> [Collected data]
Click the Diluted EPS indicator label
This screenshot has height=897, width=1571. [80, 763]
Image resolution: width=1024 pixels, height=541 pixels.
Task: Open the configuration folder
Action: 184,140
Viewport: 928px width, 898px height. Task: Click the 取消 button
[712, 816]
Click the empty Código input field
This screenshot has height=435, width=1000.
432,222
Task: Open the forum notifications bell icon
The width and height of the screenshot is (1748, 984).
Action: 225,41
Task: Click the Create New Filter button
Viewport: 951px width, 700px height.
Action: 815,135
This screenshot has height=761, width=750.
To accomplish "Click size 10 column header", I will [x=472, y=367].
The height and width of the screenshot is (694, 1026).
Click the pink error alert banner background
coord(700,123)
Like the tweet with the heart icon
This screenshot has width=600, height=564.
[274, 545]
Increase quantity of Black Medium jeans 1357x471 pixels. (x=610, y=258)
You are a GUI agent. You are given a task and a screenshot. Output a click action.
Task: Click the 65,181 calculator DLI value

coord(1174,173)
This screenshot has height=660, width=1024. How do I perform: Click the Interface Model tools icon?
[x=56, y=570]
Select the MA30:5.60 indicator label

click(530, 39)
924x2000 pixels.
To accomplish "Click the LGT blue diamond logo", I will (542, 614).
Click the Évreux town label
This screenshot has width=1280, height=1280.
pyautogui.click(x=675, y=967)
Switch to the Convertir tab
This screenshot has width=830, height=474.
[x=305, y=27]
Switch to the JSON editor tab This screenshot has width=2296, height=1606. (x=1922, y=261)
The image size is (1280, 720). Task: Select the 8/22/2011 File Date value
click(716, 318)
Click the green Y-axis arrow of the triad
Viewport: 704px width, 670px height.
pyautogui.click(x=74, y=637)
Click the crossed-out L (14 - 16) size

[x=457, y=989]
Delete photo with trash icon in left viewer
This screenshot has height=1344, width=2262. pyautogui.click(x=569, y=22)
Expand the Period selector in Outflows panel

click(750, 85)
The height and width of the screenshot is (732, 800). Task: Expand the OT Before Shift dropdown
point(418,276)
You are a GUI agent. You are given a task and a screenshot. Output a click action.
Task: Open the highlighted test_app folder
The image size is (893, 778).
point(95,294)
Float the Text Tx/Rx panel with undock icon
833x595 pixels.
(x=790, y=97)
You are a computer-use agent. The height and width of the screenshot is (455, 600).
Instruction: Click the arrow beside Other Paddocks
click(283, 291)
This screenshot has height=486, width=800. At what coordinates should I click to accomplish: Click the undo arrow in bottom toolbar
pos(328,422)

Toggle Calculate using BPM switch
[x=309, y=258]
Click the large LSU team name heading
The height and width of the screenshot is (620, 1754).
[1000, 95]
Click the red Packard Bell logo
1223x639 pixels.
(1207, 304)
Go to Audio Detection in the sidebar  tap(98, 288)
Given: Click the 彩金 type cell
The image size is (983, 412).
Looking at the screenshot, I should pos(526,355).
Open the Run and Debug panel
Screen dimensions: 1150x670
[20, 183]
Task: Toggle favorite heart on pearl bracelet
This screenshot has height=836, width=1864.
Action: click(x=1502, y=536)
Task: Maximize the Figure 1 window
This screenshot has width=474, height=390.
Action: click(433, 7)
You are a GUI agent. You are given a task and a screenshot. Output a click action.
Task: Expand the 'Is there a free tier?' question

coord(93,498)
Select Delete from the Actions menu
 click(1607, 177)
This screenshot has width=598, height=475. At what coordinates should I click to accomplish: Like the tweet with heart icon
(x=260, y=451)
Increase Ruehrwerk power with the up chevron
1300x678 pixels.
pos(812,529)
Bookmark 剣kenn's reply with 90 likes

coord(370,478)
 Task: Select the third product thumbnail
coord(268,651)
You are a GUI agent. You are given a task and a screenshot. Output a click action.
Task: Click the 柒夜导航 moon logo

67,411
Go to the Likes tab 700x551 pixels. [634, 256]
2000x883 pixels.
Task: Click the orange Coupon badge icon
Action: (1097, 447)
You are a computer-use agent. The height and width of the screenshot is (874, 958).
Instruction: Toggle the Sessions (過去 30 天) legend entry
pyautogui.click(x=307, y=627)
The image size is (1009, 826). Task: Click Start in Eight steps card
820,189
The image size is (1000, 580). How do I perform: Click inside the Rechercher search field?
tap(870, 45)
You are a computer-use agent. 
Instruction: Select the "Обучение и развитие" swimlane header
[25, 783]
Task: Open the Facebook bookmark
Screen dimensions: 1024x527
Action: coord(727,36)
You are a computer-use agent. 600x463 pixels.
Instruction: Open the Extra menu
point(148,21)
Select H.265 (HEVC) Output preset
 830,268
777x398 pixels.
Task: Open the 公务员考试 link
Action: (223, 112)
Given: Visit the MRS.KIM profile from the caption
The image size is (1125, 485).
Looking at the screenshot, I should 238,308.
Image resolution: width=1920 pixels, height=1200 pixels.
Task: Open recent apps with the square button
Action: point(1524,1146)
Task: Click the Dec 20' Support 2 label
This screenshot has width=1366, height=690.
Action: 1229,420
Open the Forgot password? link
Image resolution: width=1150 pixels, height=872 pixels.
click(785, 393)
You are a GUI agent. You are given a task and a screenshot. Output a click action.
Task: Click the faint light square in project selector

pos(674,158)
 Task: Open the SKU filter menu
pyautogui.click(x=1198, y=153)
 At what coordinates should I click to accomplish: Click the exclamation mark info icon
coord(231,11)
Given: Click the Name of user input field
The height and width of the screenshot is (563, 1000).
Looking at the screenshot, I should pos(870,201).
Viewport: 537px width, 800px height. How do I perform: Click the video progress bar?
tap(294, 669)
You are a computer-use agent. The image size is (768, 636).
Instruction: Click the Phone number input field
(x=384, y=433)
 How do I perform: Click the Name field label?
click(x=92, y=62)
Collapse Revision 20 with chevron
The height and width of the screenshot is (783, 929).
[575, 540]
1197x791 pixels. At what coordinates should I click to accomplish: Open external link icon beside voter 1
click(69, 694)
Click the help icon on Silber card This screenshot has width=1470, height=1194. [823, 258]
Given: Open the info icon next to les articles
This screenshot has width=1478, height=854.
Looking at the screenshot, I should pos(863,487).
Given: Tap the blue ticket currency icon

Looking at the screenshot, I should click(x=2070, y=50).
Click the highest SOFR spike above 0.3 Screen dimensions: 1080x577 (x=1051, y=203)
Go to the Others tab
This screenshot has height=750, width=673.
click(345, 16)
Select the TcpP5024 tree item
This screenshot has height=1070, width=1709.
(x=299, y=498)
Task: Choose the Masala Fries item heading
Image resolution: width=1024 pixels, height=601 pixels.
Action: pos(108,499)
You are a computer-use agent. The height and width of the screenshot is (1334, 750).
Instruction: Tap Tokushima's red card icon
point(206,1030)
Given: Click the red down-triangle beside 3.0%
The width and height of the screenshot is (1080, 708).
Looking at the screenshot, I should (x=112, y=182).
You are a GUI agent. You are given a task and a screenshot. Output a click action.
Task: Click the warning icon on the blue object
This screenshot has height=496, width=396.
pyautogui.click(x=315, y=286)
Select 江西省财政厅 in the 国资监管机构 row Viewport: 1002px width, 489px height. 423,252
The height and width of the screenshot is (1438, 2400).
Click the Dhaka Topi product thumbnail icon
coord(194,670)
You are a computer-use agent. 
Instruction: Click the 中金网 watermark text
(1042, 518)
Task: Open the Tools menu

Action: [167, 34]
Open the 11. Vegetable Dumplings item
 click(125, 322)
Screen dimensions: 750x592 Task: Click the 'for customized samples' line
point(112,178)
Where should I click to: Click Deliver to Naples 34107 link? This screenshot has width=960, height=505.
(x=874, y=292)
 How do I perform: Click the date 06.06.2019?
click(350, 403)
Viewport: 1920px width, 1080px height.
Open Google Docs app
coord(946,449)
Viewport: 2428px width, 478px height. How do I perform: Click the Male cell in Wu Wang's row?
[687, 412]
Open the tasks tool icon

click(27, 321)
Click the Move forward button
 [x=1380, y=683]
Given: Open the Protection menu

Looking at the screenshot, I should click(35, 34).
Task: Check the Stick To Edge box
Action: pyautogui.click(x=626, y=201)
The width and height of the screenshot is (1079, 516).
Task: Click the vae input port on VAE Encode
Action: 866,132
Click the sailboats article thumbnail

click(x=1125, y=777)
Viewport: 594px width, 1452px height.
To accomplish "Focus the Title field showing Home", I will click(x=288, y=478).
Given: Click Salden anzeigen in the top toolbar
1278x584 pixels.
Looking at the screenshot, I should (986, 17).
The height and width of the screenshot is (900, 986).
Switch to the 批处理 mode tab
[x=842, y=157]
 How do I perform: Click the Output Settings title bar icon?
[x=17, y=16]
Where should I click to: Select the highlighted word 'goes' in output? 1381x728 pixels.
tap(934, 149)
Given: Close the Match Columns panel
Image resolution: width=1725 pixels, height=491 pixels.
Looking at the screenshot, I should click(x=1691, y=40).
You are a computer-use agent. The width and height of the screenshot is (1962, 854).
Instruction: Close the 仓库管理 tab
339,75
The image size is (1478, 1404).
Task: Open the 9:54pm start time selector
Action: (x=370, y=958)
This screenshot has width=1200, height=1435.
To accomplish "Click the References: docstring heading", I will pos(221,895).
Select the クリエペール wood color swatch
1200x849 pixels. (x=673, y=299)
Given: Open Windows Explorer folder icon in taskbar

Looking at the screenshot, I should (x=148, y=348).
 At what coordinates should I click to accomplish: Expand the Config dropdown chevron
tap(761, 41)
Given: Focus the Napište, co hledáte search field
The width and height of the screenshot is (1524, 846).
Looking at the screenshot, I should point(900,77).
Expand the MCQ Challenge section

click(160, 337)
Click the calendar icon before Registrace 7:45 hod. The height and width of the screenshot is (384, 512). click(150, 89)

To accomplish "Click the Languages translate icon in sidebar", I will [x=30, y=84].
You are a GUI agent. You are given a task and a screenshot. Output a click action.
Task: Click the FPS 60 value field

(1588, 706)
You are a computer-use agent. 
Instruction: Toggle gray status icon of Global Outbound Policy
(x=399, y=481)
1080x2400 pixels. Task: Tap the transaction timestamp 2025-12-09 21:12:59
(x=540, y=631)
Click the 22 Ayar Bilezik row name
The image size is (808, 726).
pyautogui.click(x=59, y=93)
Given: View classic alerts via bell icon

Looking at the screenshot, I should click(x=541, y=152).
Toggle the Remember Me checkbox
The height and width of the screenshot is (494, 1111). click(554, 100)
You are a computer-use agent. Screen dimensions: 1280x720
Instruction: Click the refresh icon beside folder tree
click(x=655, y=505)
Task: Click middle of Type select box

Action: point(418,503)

> [What the task requires]
Look back at the entries above. Retype the line with "Viewport: 2428px width, 478px", the line with "Given: Click Salden", and all lines in between.

> [Output for this task]
Viewport: 2428px width, 478px height. How do I perform: Click the Male cell in Wu Wang's row?
[687, 412]
Open the tasks tool icon

click(27, 321)
Click the Move forward button
 [x=1380, y=683]
Given: Open the Protection menu

Looking at the screenshot, I should click(35, 34).
Task: Check the Stick To Edge box
Action: pyautogui.click(x=626, y=201)
The width and height of the screenshot is (1079, 516).
Task: Click the vae input port on VAE Encode
Action: 866,132
Click the sailboats article thumbnail

click(x=1125, y=777)
Viewport: 594px width, 1452px height.
To accomplish "Focus the Title field showing Home", I will click(x=288, y=478).
Given: Click Salden anzeigen in the top toolbar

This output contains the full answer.